Numerical prediction of CO₂ capture process by a single droplet in alkaline spray

Carbon dioxide captured by single droplets in sprays plays a fundamental role in reducing greenhouse gas emissions. This study focuses on CO₂ capture processes in single droplets in alkaline sprays using a numerical method. Three different initial pH values of 10, 11, and 12 in the droplet are considered. The capture behavior in the absence of chemical dissociation is also investigated for comparison. The predictions suggest that the chemical dissociation in the droplet substantially elongates the CO₂ capture process and the mass diffusion is the controlling mechanism of CO₂ capture process. For the chemical absorption, the final CO₂ capture amount by the droplet is mainly determined by HCO3- which is significantly influenced by the initial pH value.

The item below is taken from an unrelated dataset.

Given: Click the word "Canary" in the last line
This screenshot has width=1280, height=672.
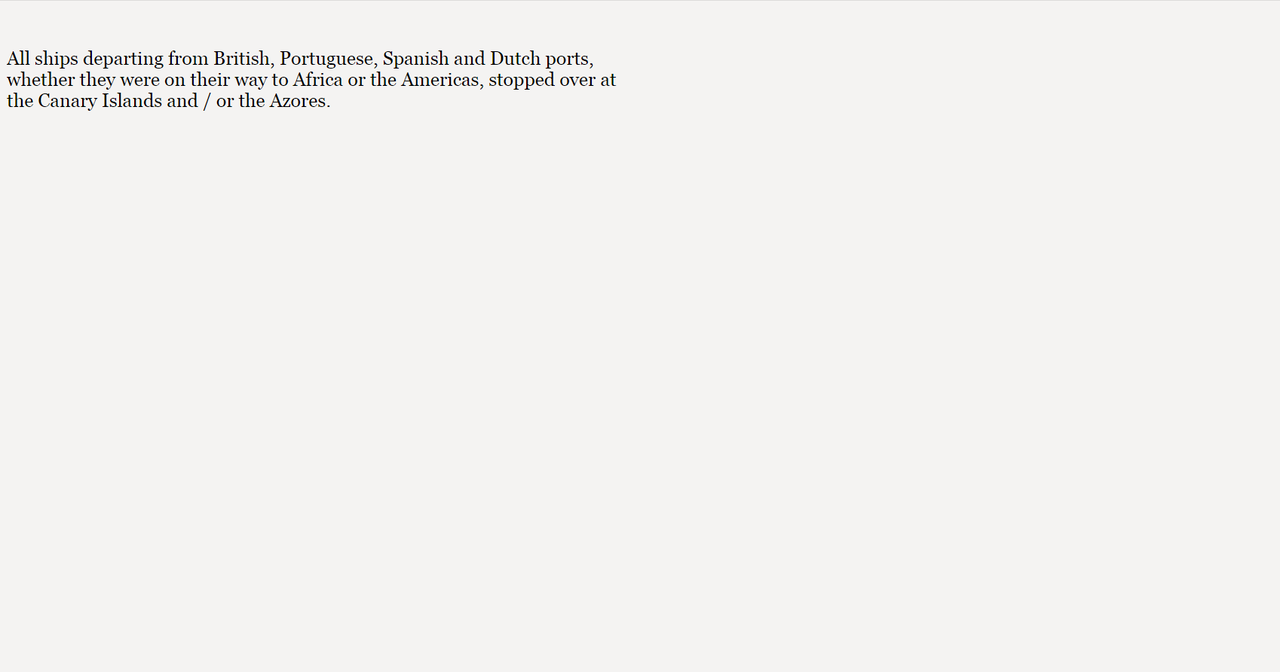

An increase in initial pH value raises the carbon capture amount by the droplet. The mean concentration of CO32- is highly related to the variation of mean pH value, but its concentration is by far lower than those of H₂O{dot operator}CO₂ and HCO3-. Corresponding to the initial pH values of 10, 11, and 12, the times required for turning the basic droplet to the acidic one are in the orders of 10, 100, and 1000ms. On account of larger carbon capture amount and shorter absorption period at a higher initial pH value, the carbon capture rate is lifted as the initial pH value rises, and CO₂ capture by droplets at the initial pH value of 12 is better than those at 10 and 11.